# HP touchpad in QHSUSB_DLOAD mode per device manager and won't turn on



## P-eezy (Jan 21, 2013)

Does anyone know who or where i can send my touchpad to be recovered from QDL mode? I'm not looking for it to be free, i will pay but haven't received any responses and have been searching for a while, thanks in advance.


----------



## nevertells (Oct 29, 2011)

http://rootzwiki.com/topic/38786-tpdebrick-v004/


----------



## P-eezy (Jan 21, 2013)

I've tried jcsullins procedure and i'm getting the openmulti error. This was said to have been a hardware error. So i ask again, is there a place that i can send my touchpad for repair?
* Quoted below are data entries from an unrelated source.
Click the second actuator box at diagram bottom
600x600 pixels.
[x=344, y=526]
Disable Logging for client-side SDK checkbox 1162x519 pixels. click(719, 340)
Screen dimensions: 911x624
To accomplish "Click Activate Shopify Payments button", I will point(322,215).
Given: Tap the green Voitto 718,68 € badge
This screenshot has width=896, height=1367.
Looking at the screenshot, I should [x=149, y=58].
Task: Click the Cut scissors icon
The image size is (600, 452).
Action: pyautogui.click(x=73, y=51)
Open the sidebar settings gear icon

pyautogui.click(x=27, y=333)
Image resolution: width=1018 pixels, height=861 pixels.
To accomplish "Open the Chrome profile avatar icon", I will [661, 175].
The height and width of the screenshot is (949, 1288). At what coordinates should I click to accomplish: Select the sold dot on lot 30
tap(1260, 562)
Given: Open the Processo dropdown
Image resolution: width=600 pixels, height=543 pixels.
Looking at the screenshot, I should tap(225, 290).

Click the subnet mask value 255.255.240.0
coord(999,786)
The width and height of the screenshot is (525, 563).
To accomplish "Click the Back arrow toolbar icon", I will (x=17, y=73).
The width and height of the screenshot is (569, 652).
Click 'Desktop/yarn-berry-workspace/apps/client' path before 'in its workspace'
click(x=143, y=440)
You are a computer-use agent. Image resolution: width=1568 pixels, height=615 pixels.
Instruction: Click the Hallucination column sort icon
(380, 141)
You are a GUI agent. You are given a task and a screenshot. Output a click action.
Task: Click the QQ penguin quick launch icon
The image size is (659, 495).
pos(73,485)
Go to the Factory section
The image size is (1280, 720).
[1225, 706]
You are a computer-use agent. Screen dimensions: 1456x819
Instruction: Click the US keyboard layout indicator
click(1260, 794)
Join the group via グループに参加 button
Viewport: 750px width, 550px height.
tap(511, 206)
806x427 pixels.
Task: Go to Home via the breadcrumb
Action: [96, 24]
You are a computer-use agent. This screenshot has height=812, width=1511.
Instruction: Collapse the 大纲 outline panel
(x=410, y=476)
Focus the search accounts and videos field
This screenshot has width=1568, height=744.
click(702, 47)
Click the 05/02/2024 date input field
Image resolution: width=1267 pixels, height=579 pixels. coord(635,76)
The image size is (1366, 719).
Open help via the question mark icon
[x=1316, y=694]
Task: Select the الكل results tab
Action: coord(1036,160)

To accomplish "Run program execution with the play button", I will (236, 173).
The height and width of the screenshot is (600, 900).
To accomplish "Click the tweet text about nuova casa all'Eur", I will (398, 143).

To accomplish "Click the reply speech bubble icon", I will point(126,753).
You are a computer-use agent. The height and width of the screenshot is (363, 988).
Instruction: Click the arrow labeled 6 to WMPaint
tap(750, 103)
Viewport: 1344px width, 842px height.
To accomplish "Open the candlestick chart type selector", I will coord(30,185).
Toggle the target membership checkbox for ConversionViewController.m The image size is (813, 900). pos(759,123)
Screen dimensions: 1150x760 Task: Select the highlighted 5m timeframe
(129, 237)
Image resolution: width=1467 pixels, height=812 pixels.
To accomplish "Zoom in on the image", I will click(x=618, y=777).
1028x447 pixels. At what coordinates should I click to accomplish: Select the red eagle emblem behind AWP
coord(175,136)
Thanks.


----------



## nevertells (Oct 29, 2011)

P-eezy said:


> I've tried jcsullins procedure and i'm getting the openmulti error. This was said to have been a hardware error. So i ask again, is there a place that i can send my touchpad for repair? Thanks.


HP


----------



## Colchiro (Aug 26, 2011)

If you've tried debrick and it doesn't help, sell yours on fleeBay for parts and buy one in a similar condition. Most of the so-called 'bricked" ones on fleeBay (~$75) can be brought back from the dead via that method.


----------